→ What is being asked: Show each line of the records that contains the string "column". Case counts.

——

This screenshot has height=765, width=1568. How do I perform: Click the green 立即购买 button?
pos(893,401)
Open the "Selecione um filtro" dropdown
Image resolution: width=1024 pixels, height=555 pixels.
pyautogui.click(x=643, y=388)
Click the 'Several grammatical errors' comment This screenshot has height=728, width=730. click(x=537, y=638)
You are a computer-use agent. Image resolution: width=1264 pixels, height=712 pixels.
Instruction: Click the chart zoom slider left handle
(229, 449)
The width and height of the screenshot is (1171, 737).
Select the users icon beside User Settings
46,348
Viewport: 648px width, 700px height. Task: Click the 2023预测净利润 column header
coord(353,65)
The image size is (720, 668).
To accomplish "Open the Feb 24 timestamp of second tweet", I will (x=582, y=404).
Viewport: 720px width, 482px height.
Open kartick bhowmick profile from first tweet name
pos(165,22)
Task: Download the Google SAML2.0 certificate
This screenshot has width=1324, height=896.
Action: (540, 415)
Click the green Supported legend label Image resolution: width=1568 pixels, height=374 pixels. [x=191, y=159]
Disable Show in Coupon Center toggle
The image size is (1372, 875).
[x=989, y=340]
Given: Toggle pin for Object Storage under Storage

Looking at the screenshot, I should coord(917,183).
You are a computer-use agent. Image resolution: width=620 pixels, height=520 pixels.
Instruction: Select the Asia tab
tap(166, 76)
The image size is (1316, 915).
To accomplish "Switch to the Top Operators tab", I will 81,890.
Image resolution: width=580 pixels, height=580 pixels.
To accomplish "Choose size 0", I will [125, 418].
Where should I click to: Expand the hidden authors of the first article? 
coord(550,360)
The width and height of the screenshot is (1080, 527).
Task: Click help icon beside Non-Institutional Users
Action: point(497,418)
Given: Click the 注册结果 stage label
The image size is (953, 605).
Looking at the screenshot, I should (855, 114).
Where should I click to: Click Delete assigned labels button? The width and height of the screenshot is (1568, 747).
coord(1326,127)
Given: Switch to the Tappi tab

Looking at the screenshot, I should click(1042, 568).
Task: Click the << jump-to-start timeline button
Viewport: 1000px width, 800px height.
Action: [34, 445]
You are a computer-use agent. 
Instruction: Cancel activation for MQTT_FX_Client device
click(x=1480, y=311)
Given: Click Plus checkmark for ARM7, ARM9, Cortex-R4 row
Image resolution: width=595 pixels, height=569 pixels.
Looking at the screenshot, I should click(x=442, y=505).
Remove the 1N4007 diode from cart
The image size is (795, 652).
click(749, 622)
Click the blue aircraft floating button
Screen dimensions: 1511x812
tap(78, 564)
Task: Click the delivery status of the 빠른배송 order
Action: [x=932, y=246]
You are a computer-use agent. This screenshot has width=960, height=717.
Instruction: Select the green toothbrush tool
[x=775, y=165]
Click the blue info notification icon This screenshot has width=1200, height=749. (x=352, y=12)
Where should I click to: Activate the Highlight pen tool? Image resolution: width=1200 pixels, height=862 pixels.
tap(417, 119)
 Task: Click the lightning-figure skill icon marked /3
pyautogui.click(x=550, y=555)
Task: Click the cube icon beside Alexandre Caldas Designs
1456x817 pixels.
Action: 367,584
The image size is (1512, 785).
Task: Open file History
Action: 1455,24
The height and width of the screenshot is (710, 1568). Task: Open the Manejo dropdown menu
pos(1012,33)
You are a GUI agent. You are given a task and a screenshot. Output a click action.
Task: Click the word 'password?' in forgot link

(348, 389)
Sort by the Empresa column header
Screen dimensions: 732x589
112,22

——

→ The reply:
Viewport: 648px width, 700px height. Task: Click the 2023预测净利润 column header
Sort by the Empresa column header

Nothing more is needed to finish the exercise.